The PCA was carried out by smartpca in EIGENSOFT 6.0.1102, with modern individuals used for calculation and all the ancient individuals projected on the calculated PCs. The “lsqproject: YES” parameter was used to minimize the effect of missing data in ancient individuals. The PCA was calculated with 1379 individuals from 87 western Eurasian modern populations on the 1240k_HO dataset, which was intersected between the 1240k and Human Origins datasets (Supplementary Data 1.K).

The MDS analysis showing the genetic affinity among European hunter-gatherers was based on the distance matrix derived from outgroup f3-statistics, in the form 1 − f3(Mbuti.DG; pop1, pop2) and performed with classical MDS algorithm (cmdscale) implemented in R 3.5.1. The hunter-gatherers were grouped based on their geographic origins and dates (Supplementary Information, section 5). The f3-statistics were calculated with qp3Pop 435 in ADMIXTOOLS 5.1 package103.

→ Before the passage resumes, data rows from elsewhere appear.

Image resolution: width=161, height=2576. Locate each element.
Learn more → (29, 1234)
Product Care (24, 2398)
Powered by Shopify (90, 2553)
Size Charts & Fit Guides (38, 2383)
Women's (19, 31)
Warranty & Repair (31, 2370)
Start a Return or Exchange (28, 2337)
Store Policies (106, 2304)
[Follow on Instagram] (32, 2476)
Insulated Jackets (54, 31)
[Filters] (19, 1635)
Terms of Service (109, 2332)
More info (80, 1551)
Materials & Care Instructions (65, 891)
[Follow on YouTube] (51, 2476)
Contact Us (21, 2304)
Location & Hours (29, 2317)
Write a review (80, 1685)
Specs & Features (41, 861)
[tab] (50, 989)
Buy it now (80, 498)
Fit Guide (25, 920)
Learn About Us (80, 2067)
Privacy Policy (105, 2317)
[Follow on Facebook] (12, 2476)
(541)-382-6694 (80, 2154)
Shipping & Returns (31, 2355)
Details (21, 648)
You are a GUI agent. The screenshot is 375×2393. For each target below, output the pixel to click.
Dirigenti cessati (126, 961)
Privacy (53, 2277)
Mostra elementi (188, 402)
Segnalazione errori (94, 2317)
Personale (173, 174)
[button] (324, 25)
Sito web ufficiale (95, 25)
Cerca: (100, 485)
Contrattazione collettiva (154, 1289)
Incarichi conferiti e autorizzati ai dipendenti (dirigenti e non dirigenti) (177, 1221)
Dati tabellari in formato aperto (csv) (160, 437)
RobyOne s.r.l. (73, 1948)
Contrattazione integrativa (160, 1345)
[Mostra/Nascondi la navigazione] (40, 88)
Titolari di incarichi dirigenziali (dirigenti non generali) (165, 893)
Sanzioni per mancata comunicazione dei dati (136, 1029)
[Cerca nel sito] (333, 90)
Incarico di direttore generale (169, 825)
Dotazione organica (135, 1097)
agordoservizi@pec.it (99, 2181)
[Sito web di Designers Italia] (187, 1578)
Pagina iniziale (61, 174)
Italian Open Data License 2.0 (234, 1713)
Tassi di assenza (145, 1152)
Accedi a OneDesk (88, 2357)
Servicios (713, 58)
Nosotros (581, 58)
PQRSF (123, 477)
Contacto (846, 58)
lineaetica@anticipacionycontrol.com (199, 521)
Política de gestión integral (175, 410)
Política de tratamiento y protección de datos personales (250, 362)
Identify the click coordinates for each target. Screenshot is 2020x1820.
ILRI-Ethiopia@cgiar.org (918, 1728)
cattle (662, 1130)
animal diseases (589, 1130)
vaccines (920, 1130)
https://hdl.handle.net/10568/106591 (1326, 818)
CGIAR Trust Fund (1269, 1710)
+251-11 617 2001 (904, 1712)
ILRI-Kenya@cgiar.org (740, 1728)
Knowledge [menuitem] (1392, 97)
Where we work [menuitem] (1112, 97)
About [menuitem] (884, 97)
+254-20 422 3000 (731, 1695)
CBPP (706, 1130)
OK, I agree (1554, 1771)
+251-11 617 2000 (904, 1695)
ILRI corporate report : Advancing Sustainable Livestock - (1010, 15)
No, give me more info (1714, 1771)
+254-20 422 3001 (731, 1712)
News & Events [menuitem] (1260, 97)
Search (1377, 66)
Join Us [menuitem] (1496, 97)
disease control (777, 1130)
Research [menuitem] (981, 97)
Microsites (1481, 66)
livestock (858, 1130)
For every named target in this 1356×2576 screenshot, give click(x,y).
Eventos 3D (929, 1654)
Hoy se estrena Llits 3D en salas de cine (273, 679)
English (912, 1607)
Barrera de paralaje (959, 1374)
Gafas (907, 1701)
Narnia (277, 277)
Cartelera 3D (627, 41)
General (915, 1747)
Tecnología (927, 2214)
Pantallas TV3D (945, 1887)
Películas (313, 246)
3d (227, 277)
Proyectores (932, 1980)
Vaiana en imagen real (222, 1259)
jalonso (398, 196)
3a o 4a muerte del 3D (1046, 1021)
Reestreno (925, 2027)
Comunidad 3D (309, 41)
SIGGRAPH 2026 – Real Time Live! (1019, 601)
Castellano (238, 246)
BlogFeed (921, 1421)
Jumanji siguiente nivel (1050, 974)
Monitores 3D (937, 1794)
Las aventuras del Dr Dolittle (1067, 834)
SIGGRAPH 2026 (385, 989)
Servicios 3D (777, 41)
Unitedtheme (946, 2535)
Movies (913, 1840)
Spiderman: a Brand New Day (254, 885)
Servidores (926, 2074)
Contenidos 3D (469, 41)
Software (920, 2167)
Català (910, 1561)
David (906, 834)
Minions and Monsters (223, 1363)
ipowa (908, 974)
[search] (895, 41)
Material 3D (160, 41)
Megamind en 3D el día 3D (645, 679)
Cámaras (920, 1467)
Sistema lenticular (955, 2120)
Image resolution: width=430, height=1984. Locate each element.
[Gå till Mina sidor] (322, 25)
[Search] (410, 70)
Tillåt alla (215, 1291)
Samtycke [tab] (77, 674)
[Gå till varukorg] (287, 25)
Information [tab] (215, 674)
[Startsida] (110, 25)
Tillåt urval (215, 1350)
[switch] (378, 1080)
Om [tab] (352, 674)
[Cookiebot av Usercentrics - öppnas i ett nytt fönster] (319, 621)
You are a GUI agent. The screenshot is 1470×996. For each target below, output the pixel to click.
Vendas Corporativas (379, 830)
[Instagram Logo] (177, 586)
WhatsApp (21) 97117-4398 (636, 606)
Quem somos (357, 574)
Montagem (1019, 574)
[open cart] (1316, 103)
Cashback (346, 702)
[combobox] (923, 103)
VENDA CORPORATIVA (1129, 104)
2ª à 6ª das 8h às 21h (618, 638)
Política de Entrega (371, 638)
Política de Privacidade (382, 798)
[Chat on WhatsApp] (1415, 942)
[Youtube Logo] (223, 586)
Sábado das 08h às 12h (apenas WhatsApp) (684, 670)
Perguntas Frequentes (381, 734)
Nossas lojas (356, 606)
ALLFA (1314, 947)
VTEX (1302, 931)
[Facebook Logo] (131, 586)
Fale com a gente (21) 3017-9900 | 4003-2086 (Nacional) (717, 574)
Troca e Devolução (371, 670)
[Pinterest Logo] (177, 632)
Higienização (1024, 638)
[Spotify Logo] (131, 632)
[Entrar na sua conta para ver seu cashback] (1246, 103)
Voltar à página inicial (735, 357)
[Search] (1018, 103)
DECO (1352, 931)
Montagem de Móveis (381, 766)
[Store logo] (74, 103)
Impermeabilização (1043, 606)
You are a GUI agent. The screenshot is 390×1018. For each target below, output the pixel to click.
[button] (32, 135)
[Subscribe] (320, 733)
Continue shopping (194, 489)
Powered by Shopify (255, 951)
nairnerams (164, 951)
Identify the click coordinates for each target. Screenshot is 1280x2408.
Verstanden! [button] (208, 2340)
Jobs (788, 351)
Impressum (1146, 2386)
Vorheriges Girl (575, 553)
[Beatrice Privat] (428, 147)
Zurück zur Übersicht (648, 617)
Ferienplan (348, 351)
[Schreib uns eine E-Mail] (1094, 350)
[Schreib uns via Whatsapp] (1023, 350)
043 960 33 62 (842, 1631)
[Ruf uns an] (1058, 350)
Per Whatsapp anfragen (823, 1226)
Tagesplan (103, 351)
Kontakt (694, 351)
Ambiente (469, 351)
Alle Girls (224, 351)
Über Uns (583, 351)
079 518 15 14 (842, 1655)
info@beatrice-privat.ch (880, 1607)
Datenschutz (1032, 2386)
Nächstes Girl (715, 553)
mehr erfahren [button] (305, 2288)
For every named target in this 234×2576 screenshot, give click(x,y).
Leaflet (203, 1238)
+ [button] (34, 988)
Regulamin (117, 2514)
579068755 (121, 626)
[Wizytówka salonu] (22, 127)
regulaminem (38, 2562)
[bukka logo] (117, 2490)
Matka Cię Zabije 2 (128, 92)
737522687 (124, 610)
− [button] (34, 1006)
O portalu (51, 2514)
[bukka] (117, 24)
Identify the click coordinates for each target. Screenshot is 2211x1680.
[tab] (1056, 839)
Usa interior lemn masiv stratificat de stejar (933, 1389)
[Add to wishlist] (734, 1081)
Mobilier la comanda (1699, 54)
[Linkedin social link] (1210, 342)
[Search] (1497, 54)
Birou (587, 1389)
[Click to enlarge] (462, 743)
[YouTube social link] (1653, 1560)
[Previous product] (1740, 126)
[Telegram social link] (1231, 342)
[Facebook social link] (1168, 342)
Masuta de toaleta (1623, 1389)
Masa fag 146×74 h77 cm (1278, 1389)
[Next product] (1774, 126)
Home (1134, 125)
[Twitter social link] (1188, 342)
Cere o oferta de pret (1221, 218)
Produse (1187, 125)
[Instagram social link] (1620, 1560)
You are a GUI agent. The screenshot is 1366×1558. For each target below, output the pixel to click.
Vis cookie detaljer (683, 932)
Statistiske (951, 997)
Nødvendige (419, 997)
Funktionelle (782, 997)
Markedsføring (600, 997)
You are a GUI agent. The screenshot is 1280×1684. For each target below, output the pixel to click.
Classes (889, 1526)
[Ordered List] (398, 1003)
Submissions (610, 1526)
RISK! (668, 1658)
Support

The pairwise f2 distance matrix of Epigravettian-associated groups was generated with qpfstats 200 in ADMIXTOOLS 7.0.2 package, with parameters “allsnps: YES, scale: NO”, and Mbuti.DG set as the outgroup. The neighbour-joining tree was then reconstructed using the neighbour-joining method implemented in Ape 5.3 package104 of R 3.5.1.

The f4-statistics were calculated by qpDstat 755 with parameter “f4 mode: YES”, with the Mbuti.DG population from Africa used as outgroup in all f-statistics analyses. The tool qpAdm 810 in ADMIXTOOLS 5.1 was applied to model the ancestries of admixed populations, with “allsnps” mode and the outgroup set selection described in Supplementary Information, section 11. Admixture graphs were reconstructed using qpGraph 6450, with allsnps mode to correct for low-coverage sample and Mbuti.DG set as the outgroup. Admixture events were dated using the ancestry covariance pattern-based DATES 753 program105, with a bin size of 0.1 cM for covariance calculation and the start of exponential fitting at d ≥ 0.5cM.

Phenotypic SNP analysis

As the coverage for most ancient samples was not sufficient for diploid genotype calling, we counted the reads covering selected phenotypic SNPs on reference or alternative alleles and computed the group-based allele frequencies following a maximum likelihood approach described in Mathieson et al.37. Details on individuals involved in the analysis, read counts processing and allele frequency computation are provided in the Supplementary Information, section 12 and Supplementary Data 1.J and 3.G.

Reporting summary

Further information on research design is available in the Nature Portfolio Reporting Summary linked to this article.